▶ **Your instructions**
Which lines in the items below contain the word "This"? Pull out each of those lines and copy it in full.

Source records
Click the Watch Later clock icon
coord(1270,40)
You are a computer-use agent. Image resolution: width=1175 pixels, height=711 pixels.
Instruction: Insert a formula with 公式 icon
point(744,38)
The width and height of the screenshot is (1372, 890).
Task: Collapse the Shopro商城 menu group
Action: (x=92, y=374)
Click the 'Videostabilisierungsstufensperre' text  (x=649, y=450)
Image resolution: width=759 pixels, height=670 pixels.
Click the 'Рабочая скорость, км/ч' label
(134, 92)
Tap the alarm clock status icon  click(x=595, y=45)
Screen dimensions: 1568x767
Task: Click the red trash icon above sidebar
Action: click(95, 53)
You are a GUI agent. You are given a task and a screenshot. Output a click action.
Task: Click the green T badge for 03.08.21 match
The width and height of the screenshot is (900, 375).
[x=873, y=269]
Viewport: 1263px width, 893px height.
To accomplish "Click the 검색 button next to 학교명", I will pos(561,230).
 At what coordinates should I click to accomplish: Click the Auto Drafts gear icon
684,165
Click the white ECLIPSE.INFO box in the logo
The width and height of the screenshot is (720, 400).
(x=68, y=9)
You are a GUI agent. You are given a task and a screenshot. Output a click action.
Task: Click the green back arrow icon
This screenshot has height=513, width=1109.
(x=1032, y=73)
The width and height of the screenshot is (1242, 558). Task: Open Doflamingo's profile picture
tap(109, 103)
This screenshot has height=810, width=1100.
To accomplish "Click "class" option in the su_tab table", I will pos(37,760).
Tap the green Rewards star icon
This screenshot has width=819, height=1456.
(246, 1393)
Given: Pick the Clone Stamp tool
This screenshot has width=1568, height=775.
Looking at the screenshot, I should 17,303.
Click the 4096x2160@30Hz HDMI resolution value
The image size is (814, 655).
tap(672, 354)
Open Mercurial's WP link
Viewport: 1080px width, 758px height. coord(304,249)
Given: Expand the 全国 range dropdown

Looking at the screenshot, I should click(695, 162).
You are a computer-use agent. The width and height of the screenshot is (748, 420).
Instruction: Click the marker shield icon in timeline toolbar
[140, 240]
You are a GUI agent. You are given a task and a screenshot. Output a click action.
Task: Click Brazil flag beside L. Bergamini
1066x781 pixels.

▶ **Correct response**
This screenshot has height=513, width=1109.
This screenshot has height=810, width=1100.
This screenshot has width=819, height=1456.
This screenshot has width=1568, height=775.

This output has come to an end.